Glenn I. Hatton
Professor of Cell Biology and Neuroscience
1934 – 2009
Glenn I. Hatton, 74, distinguished professor in the Department of Cell Biology and Neuroscience, University of California, Riverside, died peacefully on Friday, January 16, 2009, in Riverside following a brief illness from cancer.
Hatton was born in Chicago, Illinois, on December 12, 1934. He received his B.S. from North Central College, Naperville, Illinois in 1960 in psychology, and M.A. and Ph.D. degrees in psychology and physiology, from the University of Illinois at Urbana-Champaign in 1962 and 1964, respectively.
In 1965 Hatton joined Michigan State University as an assistant professor, and rose through the ranks to become professor of psychology and physiology, serving as director of the neuroscience graduate program from 1978 to 1991. In 1992 he joined the University of California, Riverside as professor and founding chair of the Department of Neuroscience, which later became the Department of Cell Biology and Neuroscience. During this time, he founded the neuroscience graduate program at UC Riverside and served as its first director. Hatton stepped down as chair and director in 2002. During his career he advanced twice to the rank of distinguished professor, first at Michigan State University in 1986 and then at UC Riverside in 1997.
Glenn Hatton was internationally recognized for his scientific contributions that advanced key concepts in neuroscience. Until three decades ago it was assumed that the structure of the brain is fixed once the process of development is completed in early life. In pioneering studies that began in 1976, Hatton helped to transform this thinking by showing brain structure is dynamic, with marked changes in the shapes and spatial relationships between different types of brain cells that occur over minutes to hours. The offshoots of his revolutionary contributions continue to the present time. Hatton’s work defined how glial cells regulate neuronal activity. In recent years, his studies defined how one type of glia, the astrocyte regulates oxytocin production and the maternal milk reflex. Hatton was one of a relatively small but growing number of neuroscientists to tackle another fascinating problem – the interaction between neurons (cells traditionally regarded as delivering all signals in the brain) and glial cells (cells formerly thought to provide little more than metabolic and structural support for neurons).

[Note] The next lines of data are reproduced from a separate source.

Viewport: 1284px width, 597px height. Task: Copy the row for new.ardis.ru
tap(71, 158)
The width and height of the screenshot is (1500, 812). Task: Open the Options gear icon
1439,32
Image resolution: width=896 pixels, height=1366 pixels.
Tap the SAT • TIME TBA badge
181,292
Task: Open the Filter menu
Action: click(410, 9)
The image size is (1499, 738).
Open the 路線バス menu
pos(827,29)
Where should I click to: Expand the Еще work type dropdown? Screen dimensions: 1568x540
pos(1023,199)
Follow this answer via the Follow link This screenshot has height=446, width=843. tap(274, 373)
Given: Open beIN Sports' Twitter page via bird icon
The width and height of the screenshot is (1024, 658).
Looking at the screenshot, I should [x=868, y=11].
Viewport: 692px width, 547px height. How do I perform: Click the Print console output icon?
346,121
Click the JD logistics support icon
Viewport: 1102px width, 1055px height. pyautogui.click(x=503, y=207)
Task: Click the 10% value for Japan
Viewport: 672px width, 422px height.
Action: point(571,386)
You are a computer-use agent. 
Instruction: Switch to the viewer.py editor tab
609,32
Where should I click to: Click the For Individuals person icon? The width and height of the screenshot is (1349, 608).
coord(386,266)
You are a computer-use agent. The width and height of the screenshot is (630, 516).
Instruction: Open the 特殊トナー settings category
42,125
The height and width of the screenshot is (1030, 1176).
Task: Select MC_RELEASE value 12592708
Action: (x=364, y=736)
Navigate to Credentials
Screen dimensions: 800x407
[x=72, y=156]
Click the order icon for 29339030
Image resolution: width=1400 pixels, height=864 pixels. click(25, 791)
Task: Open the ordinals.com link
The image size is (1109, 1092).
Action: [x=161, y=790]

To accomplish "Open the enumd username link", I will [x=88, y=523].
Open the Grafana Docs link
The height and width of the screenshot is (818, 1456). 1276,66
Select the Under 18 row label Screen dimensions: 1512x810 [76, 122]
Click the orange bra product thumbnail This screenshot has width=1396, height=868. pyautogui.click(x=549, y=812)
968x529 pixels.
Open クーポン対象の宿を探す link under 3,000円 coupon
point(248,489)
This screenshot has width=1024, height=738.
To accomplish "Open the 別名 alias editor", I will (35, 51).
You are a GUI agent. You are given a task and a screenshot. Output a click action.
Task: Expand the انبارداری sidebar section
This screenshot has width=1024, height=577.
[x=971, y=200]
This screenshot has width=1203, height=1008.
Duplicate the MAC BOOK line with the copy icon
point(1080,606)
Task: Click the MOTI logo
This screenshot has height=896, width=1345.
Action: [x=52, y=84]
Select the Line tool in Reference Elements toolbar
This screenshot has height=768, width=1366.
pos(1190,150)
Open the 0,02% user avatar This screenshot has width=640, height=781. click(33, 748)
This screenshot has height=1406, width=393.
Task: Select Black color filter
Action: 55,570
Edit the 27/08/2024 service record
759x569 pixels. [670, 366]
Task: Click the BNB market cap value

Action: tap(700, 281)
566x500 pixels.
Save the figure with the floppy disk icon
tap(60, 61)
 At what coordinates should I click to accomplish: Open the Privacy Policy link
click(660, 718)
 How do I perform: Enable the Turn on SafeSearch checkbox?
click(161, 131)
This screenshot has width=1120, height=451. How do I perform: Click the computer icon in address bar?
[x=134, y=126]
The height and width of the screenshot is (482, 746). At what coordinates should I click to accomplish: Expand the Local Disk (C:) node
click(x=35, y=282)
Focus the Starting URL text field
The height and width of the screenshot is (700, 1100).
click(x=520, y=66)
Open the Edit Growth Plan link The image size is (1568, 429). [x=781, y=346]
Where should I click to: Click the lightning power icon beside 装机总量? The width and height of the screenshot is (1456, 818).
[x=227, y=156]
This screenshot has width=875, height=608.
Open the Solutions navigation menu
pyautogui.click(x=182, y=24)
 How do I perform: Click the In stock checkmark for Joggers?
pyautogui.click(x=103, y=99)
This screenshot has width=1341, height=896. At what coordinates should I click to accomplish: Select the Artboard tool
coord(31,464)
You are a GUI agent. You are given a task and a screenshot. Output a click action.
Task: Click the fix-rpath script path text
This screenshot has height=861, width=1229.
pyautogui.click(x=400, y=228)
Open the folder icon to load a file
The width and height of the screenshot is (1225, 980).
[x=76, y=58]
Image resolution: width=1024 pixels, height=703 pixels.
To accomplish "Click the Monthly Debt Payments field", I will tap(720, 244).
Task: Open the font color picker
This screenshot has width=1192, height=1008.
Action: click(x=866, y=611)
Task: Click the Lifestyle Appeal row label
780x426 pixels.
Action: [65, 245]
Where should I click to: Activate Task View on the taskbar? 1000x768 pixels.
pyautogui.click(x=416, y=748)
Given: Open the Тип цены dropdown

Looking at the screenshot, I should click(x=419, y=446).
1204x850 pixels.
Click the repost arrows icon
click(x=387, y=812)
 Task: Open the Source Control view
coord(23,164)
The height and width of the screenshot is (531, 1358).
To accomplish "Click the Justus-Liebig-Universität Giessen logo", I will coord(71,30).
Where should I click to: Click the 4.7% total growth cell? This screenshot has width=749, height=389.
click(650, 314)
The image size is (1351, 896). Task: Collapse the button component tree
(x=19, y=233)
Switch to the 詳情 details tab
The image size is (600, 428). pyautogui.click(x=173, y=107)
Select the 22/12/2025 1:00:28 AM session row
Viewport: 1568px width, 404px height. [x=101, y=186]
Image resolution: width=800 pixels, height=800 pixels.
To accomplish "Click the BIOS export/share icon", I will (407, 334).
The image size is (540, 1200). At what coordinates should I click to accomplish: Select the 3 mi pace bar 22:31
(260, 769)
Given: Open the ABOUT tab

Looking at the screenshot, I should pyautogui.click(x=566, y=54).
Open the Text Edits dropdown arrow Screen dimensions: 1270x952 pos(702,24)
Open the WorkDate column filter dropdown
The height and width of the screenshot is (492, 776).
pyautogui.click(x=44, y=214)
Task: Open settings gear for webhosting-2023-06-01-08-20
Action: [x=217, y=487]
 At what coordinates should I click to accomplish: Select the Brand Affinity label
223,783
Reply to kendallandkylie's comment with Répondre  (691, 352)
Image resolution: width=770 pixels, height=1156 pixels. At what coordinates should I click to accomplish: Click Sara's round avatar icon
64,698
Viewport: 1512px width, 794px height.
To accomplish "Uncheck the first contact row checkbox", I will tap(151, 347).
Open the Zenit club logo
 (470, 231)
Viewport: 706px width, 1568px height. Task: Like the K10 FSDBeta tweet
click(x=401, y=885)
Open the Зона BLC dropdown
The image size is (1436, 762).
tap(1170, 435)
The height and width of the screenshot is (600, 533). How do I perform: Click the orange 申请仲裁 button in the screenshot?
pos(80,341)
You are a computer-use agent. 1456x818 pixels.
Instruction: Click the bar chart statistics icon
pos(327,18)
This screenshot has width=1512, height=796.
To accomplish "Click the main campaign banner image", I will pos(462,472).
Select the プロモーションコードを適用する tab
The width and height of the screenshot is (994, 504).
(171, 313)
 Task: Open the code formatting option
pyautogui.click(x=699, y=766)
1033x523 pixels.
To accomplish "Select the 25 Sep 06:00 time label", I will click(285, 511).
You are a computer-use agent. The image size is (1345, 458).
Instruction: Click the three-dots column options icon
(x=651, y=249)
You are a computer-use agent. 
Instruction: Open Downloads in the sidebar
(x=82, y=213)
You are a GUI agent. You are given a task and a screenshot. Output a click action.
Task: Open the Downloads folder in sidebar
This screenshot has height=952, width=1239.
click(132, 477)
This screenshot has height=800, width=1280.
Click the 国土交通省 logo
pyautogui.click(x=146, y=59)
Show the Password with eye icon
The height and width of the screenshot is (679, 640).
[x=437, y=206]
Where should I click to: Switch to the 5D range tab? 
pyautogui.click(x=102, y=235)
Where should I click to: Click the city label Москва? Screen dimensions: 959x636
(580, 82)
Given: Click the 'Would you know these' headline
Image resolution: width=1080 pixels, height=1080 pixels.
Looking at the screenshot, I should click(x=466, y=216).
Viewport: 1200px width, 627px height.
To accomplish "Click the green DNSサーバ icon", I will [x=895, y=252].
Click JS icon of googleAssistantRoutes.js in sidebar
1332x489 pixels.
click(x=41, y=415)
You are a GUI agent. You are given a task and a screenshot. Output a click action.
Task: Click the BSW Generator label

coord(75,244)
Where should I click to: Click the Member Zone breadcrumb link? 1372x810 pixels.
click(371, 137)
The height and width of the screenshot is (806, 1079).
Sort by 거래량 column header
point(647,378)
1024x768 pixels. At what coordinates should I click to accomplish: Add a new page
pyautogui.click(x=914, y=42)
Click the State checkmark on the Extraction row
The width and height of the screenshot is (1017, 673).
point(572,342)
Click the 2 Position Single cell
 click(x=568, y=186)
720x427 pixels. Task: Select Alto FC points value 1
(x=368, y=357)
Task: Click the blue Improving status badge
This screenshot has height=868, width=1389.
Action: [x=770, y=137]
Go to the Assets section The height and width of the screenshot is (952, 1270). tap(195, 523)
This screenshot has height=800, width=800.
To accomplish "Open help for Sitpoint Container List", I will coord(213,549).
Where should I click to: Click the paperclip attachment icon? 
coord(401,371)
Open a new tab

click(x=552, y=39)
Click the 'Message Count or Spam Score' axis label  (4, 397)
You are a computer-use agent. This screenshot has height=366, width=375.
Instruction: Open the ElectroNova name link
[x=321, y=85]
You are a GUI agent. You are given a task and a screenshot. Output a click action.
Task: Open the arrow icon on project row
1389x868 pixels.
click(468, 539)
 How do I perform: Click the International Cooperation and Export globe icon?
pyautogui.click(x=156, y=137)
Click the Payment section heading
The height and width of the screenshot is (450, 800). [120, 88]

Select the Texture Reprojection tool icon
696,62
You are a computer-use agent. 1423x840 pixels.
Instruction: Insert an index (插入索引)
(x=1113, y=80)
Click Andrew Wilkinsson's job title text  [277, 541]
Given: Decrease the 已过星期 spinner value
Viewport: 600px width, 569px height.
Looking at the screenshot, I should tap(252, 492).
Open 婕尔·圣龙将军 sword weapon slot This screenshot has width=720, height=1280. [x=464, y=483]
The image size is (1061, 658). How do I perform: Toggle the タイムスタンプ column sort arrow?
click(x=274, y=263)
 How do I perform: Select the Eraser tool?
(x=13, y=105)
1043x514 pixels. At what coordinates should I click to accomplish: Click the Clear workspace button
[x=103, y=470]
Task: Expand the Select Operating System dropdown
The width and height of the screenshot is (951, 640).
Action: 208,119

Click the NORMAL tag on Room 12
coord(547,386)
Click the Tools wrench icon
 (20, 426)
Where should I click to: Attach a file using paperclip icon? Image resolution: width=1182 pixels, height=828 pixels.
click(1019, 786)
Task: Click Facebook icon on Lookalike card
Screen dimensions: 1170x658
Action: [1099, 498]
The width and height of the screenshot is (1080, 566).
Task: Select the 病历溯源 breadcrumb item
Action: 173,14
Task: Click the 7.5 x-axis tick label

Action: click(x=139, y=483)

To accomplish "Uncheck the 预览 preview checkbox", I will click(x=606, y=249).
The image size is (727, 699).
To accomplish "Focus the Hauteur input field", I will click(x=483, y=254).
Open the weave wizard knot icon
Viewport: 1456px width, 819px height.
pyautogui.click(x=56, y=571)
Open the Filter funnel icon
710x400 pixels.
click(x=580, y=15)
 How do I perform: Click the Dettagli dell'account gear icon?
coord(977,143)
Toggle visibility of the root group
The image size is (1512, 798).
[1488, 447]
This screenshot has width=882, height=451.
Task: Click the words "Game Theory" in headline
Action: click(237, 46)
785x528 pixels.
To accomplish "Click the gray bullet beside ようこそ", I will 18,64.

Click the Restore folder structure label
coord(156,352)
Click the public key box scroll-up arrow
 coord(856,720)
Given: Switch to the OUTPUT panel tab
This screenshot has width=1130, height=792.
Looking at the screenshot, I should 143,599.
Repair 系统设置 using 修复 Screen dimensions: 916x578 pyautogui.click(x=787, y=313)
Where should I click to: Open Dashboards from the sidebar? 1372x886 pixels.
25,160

Hatton’s work showing that glial cells play active roles in functioning nervous systems helped launch the burgeoning field of glial-neuronal interactions, which has emerged as one of the most active fields in brain research. His work and leadership was pivotal in the founding of the Center for Glial-Neuronal Interactions at UC Riverside.
Hatton’s prolific research record is documented by more than 170 very high quality technical articles he published in scientific journals. He also had an outstanding record of research grants, exemplified by continuous funding throughout his entire career by the National Institutes of Health.
Hatton's expertise was widely recognized by his peers. He was president of the Association of Neuroscience Departments and Programs and a member of numerous review panels at the National Institutes of Health. He was on the editorial boards of several neuroscience journals. In recognition of his research, he received numerous honors, including the National Institutes of Health Research Career Development Award, Fogarty Senior Fellow, Guggenheim Foundation Fellow, Corpus Christi College, University of Cambridge Senior Scholar, Michigan State University Distinguished Faculty Award, and Fellow of the American Association for the Advancement of Science. Hatton was twice chosen for the prestigious Jacob Javits Neuroscience Investigator Award from the National Institutes of Health.
Hatton is survived by Patricia, his wife of 54 years, his children James, William, Christopher, Jennifer, and Tracey Silla, daughter-in-law Caroline, and son-in-law Sam, and granddaughter, Aubrey.